§ **THE TASK**
What you return should be every record, retyped without a single change.

-=-=-

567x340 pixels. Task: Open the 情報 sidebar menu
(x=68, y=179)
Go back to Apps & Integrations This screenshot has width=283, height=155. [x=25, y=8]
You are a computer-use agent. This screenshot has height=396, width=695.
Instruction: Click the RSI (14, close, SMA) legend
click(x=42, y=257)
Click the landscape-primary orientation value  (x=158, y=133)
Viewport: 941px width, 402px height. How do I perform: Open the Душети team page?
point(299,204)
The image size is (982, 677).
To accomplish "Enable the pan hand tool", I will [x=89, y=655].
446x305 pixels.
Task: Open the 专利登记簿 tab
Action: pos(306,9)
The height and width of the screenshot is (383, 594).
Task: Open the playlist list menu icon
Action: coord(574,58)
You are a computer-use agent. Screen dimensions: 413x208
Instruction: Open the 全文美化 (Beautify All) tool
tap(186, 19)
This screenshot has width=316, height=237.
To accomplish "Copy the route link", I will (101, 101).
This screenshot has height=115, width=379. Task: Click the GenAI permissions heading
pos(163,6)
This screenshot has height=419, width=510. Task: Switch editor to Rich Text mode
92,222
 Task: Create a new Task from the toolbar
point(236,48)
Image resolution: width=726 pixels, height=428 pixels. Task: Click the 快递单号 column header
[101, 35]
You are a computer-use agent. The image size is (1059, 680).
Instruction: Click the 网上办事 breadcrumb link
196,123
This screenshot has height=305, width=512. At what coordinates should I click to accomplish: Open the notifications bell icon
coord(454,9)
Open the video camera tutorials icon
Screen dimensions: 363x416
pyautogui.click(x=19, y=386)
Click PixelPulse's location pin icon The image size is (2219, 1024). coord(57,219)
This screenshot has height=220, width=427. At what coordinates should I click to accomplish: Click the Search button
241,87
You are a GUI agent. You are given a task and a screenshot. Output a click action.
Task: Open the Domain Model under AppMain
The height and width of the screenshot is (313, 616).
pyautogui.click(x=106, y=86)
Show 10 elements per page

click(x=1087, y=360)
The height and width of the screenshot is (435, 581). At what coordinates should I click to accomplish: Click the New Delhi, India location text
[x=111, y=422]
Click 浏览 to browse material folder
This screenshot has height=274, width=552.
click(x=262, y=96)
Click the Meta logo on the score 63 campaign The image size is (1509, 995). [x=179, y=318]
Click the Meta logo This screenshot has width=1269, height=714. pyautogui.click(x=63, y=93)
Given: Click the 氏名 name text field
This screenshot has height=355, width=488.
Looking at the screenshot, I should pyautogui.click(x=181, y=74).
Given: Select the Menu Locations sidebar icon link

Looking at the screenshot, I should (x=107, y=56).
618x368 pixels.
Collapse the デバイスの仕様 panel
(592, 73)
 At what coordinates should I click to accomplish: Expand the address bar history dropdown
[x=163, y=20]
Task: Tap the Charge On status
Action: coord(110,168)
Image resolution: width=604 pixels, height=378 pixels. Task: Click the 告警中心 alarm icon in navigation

-=-=-

§ **ANSWER TO THE PROBLEM**
567x340 pixels. Task: Open the 情報 sidebar menu
(x=68, y=179)
Go back to Apps & Integrations This screenshot has width=283, height=155. [x=25, y=8]
You are a computer-use agent. This screenshot has height=396, width=695.
Instruction: Click the RSI (14, close, SMA) legend
click(x=42, y=257)
Click the landscape-primary orientation value  (x=158, y=133)
Viewport: 941px width, 402px height. How do I perform: Open the Душети team page?
point(299,204)
The image size is (982, 677).
To accomplish "Enable the pan hand tool", I will [x=89, y=655].
446x305 pixels.
Task: Open the 专利登记簿 tab
Action: pos(306,9)
The height and width of the screenshot is (383, 594).
Task: Open the playlist list menu icon
Action: coord(574,58)
You are a computer-use agent. Screen dimensions: 413x208
Instruction: Open the 全文美化 (Beautify All) tool
tap(186, 19)
This screenshot has width=316, height=237.
To accomplish "Copy the route link", I will (101, 101).
This screenshot has height=115, width=379. Task: Click the GenAI permissions heading
pos(163,6)
This screenshot has height=419, width=510. Task: Switch editor to Rich Text mode
92,222
 Task: Create a new Task from the toolbar
point(236,48)
Image resolution: width=726 pixels, height=428 pixels. Task: Click the 快递单号 column header
[101, 35]
You are a computer-use agent. The image size is (1059, 680).
Instruction: Click the 网上办事 breadcrumb link
196,123
This screenshot has height=305, width=512. At what coordinates should I click to accomplish: Open the notifications bell icon
coord(454,9)
Open the video camera tutorials icon
Screen dimensions: 363x416
pyautogui.click(x=19, y=386)
Click PixelPulse's location pin icon The image size is (2219, 1024). coord(57,219)
This screenshot has height=220, width=427. At what coordinates should I click to accomplish: Click the Search button
241,87
You are a GUI agent. You are given a task and a screenshot. Output a click action.
Task: Open the Domain Model under AppMain
The height and width of the screenshot is (313, 616).
pyautogui.click(x=106, y=86)
Show 10 elements per page

click(x=1087, y=360)
The height and width of the screenshot is (435, 581). At what coordinates should I click to accomplish: Click the New Delhi, India location text
[x=111, y=422]
Click 浏览 to browse material folder
This screenshot has height=274, width=552.
click(x=262, y=96)
Click the Meta logo on the score 63 campaign The image size is (1509, 995). [x=179, y=318]
Click the Meta logo This screenshot has width=1269, height=714. pyautogui.click(x=63, y=93)
Given: Click the 氏名 name text field
This screenshot has height=355, width=488.
Looking at the screenshot, I should pyautogui.click(x=181, y=74).
Given: Select the Menu Locations sidebar icon link

Looking at the screenshot, I should (x=107, y=56).
618x368 pixels.
Collapse the デバイスの仕様 panel
(592, 73)
 At what coordinates should I click to accomplish: Expand the address bar history dropdown
[x=163, y=20]
Task: Tap the Charge On status
Action: coord(110,168)
Image resolution: width=604 pixels, height=378 pixels. Task: Click the 告警中心 alarm icon in navigation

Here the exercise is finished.